We reasoned that, although our apparently homogeneous MEF cultures lacked Hb9GFP+ cells, they could be contaminated with rare embryonic neuronal progenitors that might be more responsive to reprogramming. To rule out the possibility that iMNs originated from such progenitors, we prepared fibroblasts from the tails of adult Hb9GFP mice and transduced them with the optimal set of 7 factors. Again, GFP+ cells with neuronal morphologies emerged (Figure 1G), indicating that the ability to respond to the 7 iMN factors was not restricted to cells of an embryonic origin.
To begin to assess whether iMNs had the known characteristics of cultured embryonic motor neurons, we carefully examined the phenotype of iMNs made with 10 factors (Isl1 omitted). We found that iMNs were comparable in cell body size and projection length to both E13.5 embryo- and ESC-derived motor neuron controls (Figure S2A). To determine how similar overall transcription in iMNs was to control motor neurons, we isolated the three motor neuron types by fluorescence-activated cell sorting (FACS) and performed transcriptional profiling (Figure 2A–D). For these analyses, RNAs isolated from MEFs and ESCs were used as negative controls. When we performed hierarchical clustering of the data, iMNs grouped closely to embryonic motor neurons, as did ESC-derived motor neurons (Figure 2A). In contrast, iMNs were very distinct from the initial MEF population. Thus, our results suggest that transduction of MEFs with these transcription factors results in a global shift towards a motor neuron transcriptional program.
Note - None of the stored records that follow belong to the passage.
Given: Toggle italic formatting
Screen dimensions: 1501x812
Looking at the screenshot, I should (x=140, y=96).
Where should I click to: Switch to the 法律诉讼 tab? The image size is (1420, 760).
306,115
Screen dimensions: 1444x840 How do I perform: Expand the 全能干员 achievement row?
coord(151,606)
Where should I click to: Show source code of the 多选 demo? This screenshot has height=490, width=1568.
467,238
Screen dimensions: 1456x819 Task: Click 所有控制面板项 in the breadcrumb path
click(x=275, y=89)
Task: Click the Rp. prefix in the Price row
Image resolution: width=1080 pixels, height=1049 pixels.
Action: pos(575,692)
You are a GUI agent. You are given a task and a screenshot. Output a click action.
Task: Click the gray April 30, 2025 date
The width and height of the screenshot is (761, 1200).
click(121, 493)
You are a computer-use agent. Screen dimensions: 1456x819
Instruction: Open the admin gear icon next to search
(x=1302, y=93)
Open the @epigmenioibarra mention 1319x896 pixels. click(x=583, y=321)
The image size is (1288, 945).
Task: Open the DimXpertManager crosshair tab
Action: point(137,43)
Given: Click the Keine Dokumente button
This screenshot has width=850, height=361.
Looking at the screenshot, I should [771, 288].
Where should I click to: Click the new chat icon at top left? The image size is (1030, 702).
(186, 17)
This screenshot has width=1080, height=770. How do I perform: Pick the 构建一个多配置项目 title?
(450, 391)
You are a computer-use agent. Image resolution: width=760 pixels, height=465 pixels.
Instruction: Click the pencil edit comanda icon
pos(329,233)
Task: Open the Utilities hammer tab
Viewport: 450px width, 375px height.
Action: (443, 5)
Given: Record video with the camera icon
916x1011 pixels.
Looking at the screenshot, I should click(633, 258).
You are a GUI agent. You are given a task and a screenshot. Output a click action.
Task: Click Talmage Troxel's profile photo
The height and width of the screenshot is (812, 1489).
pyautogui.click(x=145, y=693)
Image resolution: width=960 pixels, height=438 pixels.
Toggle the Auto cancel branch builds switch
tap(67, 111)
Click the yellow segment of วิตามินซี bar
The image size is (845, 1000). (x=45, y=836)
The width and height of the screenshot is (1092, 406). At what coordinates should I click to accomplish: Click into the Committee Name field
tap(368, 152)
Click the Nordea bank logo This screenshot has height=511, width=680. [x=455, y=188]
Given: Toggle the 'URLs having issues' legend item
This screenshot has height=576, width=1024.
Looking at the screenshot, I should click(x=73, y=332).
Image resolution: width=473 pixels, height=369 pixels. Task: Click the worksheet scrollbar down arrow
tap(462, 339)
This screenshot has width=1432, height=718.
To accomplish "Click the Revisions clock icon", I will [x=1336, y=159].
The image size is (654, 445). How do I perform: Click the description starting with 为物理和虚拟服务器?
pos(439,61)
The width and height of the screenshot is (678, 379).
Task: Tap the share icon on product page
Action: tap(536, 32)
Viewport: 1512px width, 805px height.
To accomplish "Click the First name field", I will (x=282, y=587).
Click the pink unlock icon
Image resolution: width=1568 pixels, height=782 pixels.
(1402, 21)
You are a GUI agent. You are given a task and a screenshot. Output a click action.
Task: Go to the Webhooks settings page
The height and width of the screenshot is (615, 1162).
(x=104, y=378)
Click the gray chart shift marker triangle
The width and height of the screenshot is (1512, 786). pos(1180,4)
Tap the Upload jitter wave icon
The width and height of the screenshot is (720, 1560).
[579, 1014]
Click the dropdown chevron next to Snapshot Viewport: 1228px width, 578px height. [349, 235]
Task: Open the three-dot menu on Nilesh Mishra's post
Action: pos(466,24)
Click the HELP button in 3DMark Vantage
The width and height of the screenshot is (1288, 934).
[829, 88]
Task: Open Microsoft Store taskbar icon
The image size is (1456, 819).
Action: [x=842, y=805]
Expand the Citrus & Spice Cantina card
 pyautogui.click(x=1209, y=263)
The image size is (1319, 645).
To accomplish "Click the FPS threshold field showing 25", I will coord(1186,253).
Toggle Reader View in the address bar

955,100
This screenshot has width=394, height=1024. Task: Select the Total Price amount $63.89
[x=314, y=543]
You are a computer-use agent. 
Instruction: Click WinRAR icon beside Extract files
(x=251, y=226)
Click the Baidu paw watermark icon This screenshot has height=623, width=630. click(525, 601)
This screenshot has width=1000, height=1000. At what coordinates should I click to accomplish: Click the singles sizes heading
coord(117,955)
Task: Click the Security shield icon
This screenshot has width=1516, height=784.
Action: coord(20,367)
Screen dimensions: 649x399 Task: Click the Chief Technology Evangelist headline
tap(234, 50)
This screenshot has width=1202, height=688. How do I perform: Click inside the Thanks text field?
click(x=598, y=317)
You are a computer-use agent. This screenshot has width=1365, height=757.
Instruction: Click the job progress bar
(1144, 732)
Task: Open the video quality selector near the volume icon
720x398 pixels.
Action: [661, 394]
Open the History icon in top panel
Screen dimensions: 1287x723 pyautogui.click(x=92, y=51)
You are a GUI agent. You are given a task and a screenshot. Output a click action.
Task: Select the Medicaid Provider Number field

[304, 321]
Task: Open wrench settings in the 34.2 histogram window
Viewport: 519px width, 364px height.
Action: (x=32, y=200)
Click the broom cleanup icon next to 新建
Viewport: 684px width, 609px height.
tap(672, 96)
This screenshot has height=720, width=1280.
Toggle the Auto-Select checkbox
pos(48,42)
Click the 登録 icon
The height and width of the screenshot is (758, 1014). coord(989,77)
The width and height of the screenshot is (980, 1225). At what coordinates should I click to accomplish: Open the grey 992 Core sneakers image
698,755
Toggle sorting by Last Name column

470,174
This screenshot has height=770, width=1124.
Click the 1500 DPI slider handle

When we examined the transcription of specific neuronal genes, we again found that iMNs and control motor neurons were very similar. Relative to either MEFs or ESCs, iMNs and both types of control motor neurons expressed elevated levels of β2-tubulins (Tubb2a and Tubb2b) and Map2 (Figure 2B–D and Figure S2B), as well as synaptic components such as synapsins (Syn1 and Syn2), synaptophysin (Syp) and synaptotagmins (Syt1, Syt4, Syt13 and Syt16) (Figure 2B–D and Figure S2C). iMNs also expressed known motor neuron transcription factors that were not provided exogenously (NeuroD and Isl1) (Figure 2C–D and Figure S2D), as well as the gene encoding the enzyme cholineacetyltransferase (ChAT) (Figure 2C–D and Figure S2E). In contrast, iMNs had downregulated the fibroblast program as exemplified by reduced transcription of Snai1, Thy1 and Fsp1 (Figure 2D and Figure S2F). Immunostaining confirmed that the iMNs expressed Map2 (100%, n=120) (Figure 3A), synapsin (Figure 3B), and vesicular ChAT (97.6%, n=124) (Figure 3C), indicating that they had indeed activated the enzymatic pathways for producing acetylcholine (ACh), the neurotransmitter released by motor neurons, and suggesting they should be capable of forming functional synapses. In contrast, the vast majority of iMNs did not express tyrosine hydroxylase (3%, n=150) (Figure S2G), suggesting that they were not of a mixed neuronal character.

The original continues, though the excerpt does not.